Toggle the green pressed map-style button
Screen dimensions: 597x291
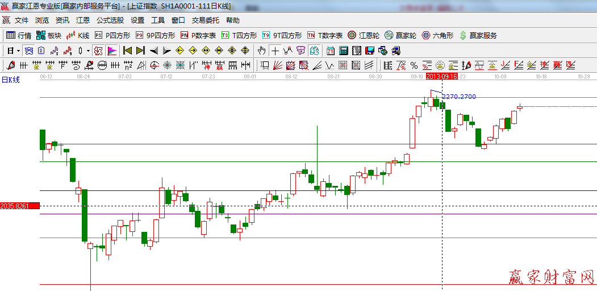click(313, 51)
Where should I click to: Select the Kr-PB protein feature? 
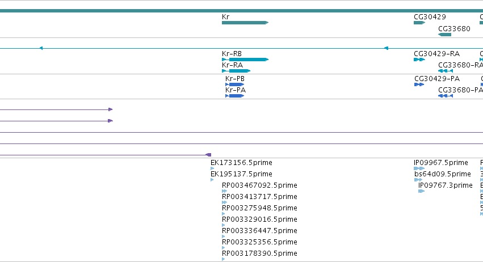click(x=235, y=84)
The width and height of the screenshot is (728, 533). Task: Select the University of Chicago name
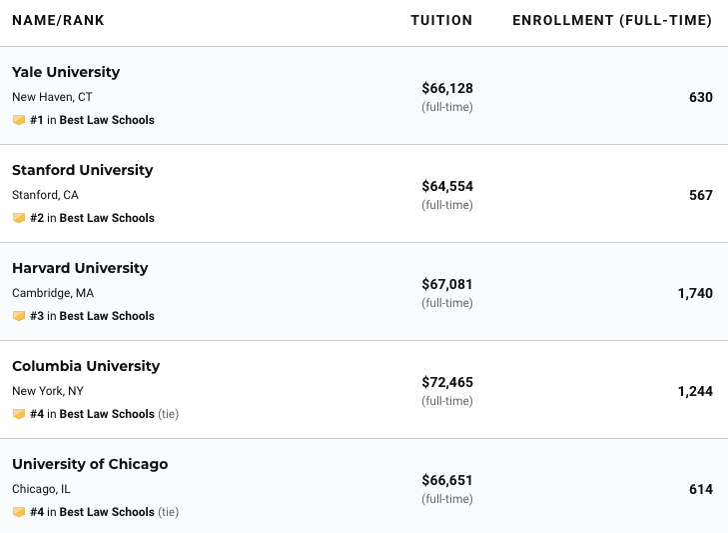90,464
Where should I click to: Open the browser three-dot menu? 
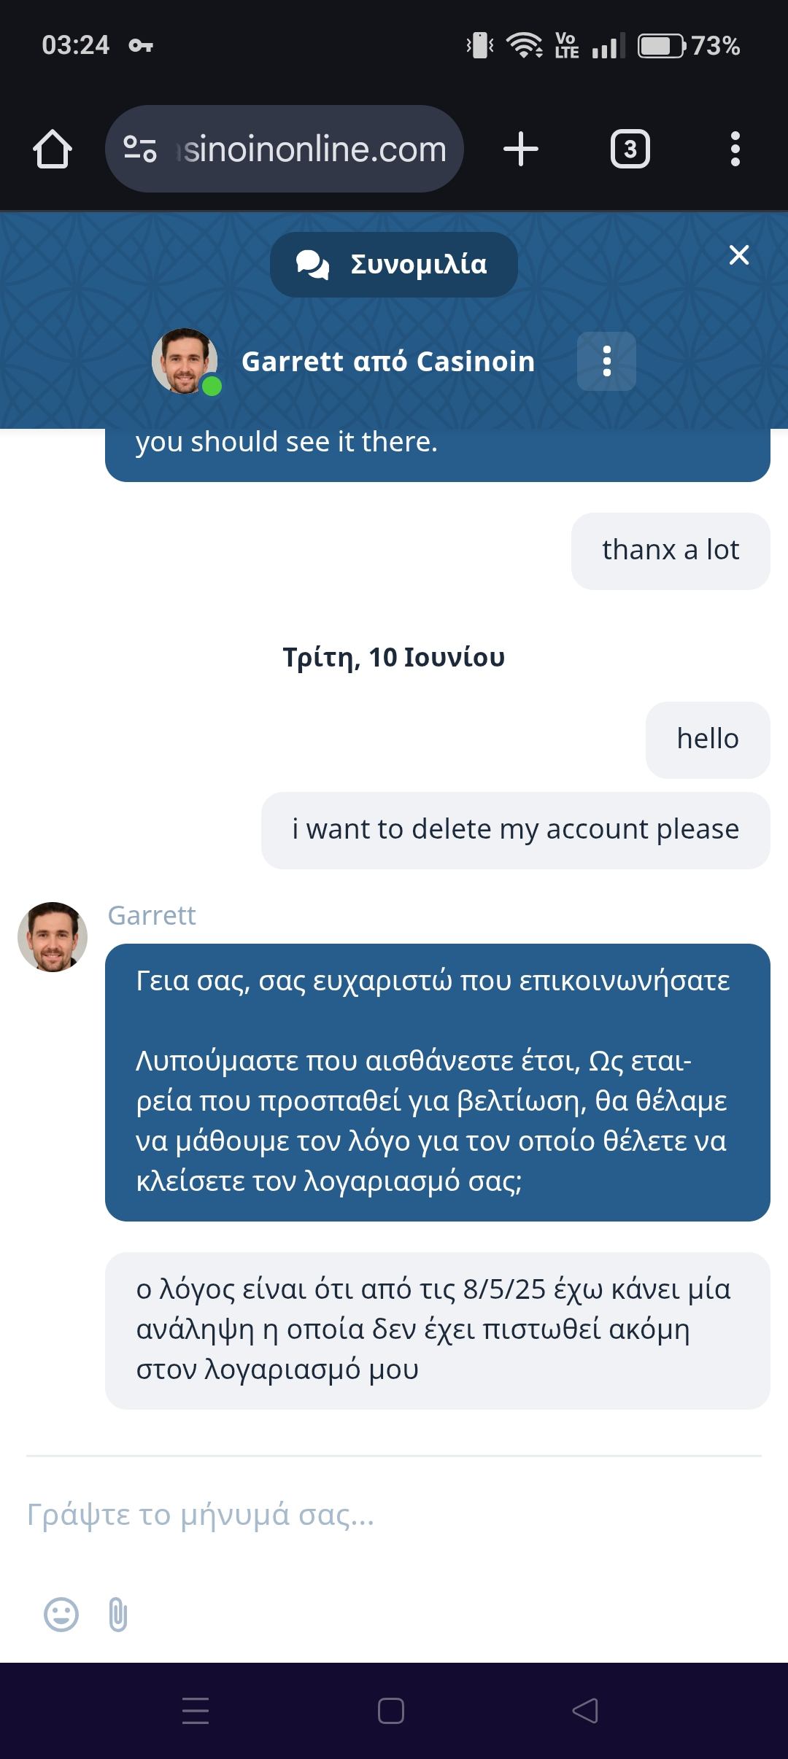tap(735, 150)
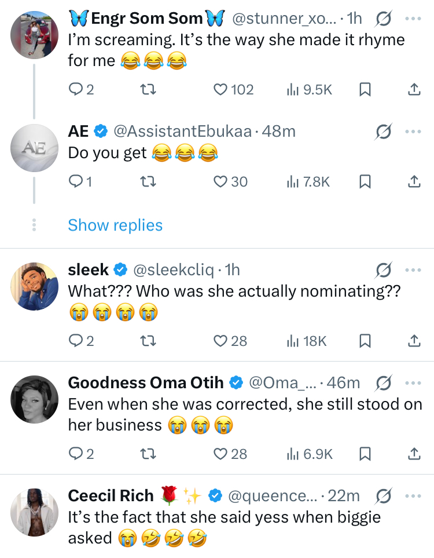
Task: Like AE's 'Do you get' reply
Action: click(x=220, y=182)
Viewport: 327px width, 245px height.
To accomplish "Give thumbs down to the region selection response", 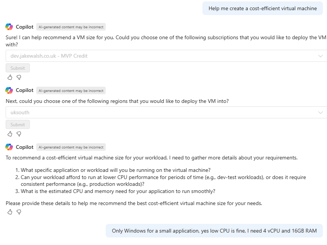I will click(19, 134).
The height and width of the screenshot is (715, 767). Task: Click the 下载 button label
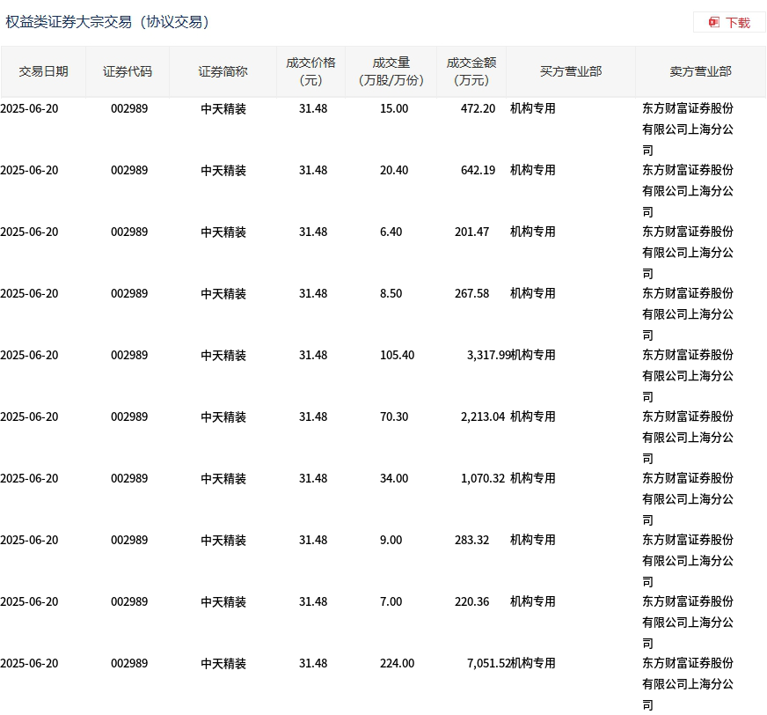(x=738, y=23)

...

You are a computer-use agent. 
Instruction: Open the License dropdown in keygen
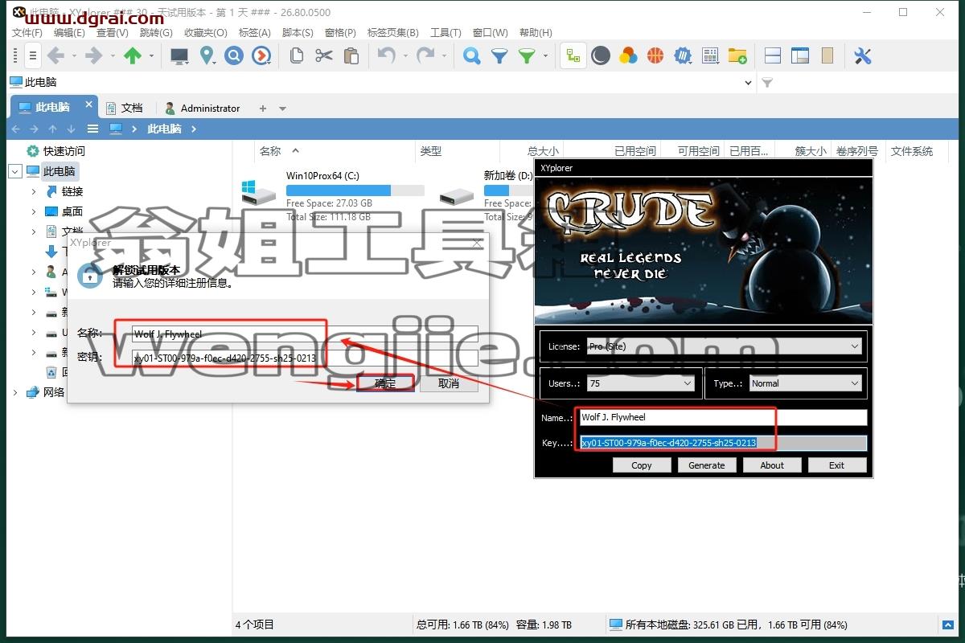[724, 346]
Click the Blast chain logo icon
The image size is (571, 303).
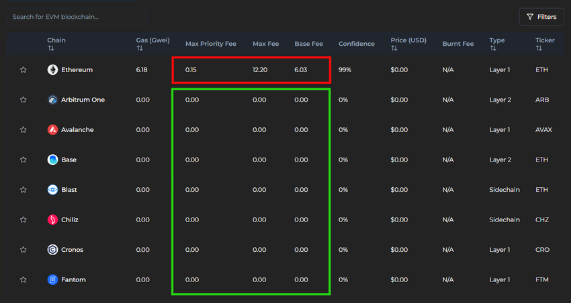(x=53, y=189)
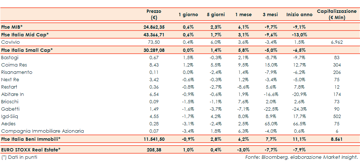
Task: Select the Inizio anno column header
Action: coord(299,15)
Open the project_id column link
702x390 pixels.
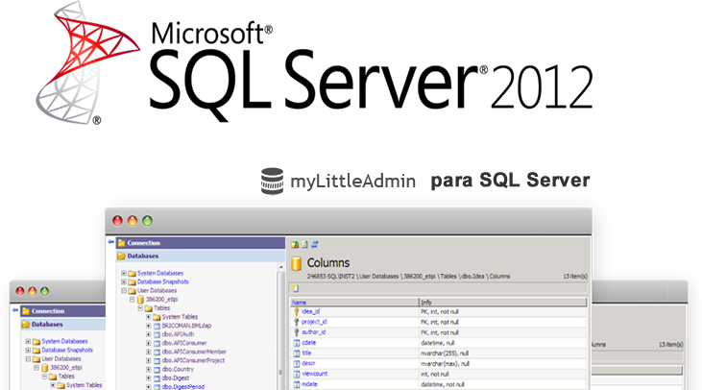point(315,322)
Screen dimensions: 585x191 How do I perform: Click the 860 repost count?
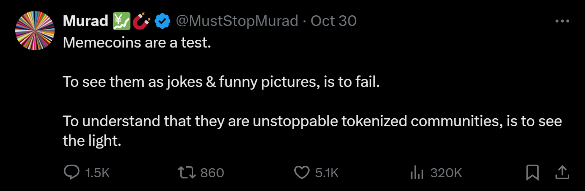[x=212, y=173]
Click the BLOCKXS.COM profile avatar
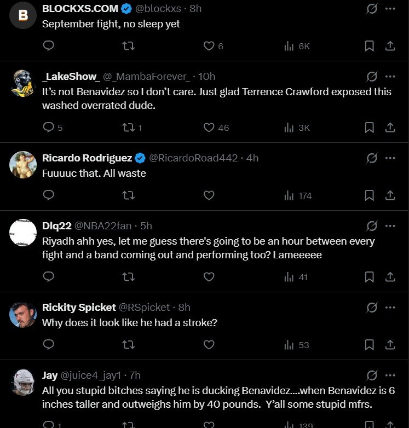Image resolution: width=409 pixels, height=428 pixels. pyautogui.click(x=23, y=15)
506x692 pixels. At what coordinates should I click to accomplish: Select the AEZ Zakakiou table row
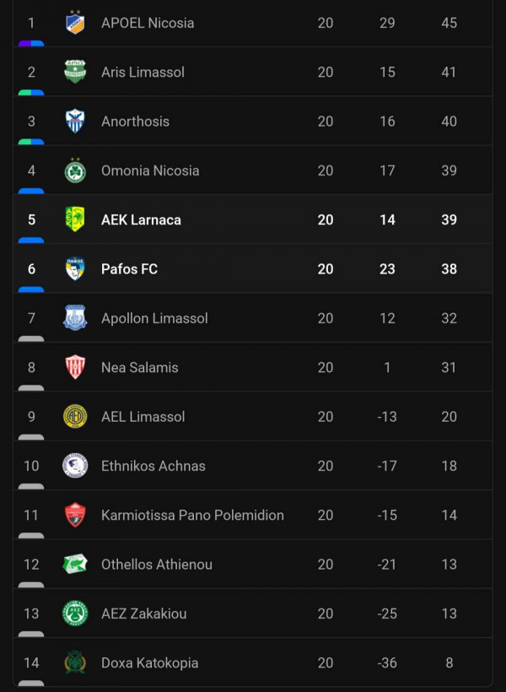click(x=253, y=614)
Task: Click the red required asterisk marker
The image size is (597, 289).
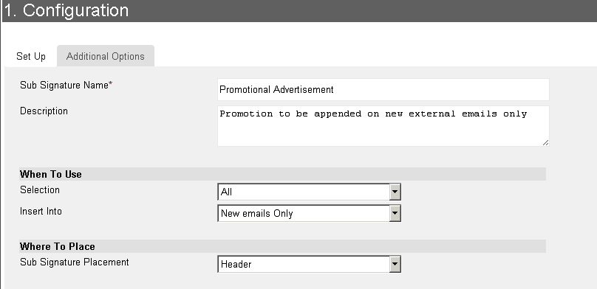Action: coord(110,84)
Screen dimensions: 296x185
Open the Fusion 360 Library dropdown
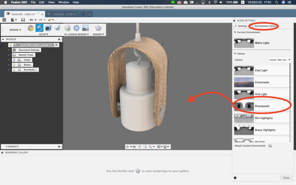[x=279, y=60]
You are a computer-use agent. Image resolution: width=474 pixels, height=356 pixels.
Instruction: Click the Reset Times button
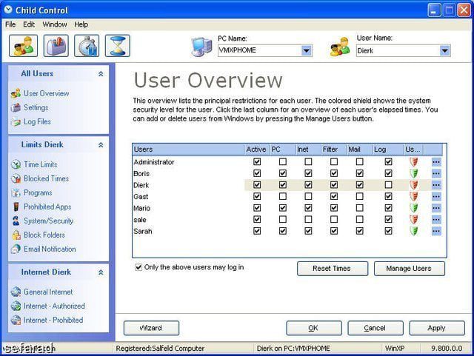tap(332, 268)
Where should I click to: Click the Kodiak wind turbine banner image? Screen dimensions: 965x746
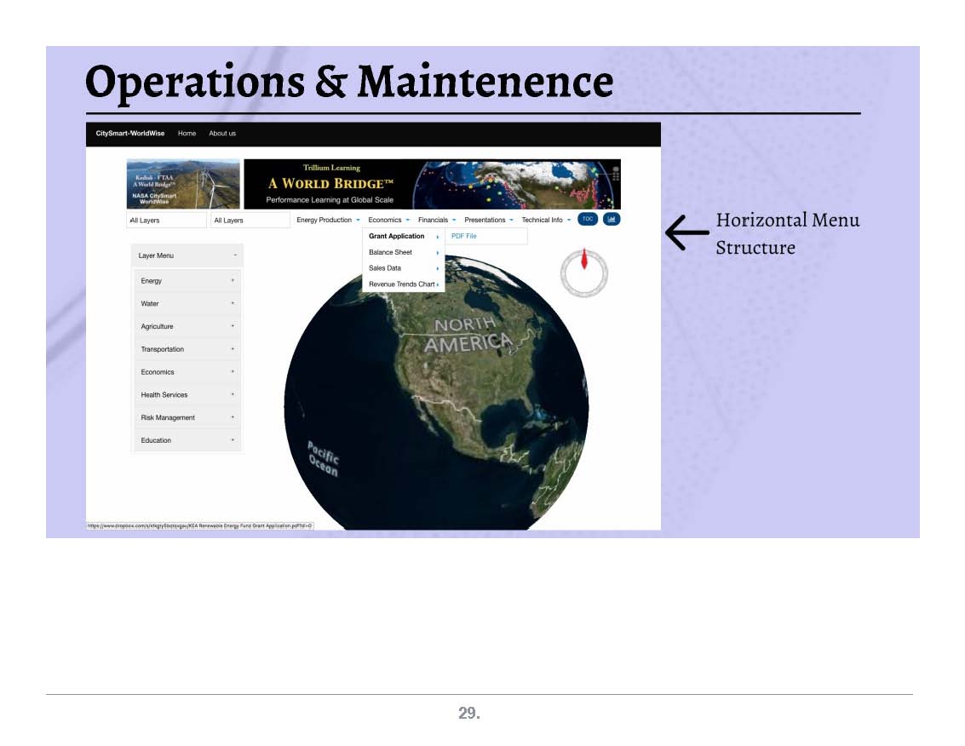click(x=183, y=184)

_ABOUT THIS TASK_: Find "agent" in the preceding records. Copy each line that holds it.

_ANSWER TO THE EXERCISE_:
You are a computer-use agent. 
You are a computer-use agent. Image resolution: width=474 pixels, height=356 pixels.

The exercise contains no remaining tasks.